_INSTRUCTIONS TO FOLLOW_. Extract all lines from the data beneath that include the word "encanta".

_Collected data entries_.
★ ★ ★
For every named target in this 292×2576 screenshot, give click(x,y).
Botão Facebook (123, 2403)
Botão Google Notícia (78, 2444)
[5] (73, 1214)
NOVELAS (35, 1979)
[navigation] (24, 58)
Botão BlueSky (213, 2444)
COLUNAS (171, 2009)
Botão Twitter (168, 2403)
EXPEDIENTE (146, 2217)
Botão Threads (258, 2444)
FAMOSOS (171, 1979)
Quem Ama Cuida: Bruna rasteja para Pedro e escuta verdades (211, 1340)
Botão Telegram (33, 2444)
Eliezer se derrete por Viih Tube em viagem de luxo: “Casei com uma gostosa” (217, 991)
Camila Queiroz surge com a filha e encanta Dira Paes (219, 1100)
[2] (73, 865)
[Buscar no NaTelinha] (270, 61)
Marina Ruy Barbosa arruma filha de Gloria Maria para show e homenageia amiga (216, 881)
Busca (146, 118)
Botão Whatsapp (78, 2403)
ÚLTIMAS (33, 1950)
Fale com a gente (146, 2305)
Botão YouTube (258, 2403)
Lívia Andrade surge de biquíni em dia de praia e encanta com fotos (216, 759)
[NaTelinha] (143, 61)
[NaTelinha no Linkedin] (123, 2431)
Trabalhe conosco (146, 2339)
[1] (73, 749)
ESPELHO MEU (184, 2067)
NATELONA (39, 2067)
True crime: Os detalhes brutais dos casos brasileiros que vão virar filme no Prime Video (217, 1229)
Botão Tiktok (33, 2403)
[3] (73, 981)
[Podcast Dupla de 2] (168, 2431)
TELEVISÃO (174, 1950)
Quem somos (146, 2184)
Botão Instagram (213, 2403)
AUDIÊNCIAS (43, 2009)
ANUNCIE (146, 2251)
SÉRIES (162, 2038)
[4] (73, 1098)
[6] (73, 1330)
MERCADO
★ ★ ★
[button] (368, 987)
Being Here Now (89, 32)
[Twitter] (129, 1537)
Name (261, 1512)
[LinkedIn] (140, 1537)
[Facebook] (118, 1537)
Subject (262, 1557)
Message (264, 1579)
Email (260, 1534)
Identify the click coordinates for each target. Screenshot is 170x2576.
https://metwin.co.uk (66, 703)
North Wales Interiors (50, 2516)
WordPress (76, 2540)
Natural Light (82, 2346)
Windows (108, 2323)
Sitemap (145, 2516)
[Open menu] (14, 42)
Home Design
★ ★ ★
_ANSWER TO THIS PROBLEM_.
Camila Queiroz surge com a filha e encanta Dira Paes (219, 1100)
Lívia Andrade surge de biquíni em dia de praia e encanta com fotos (216, 759)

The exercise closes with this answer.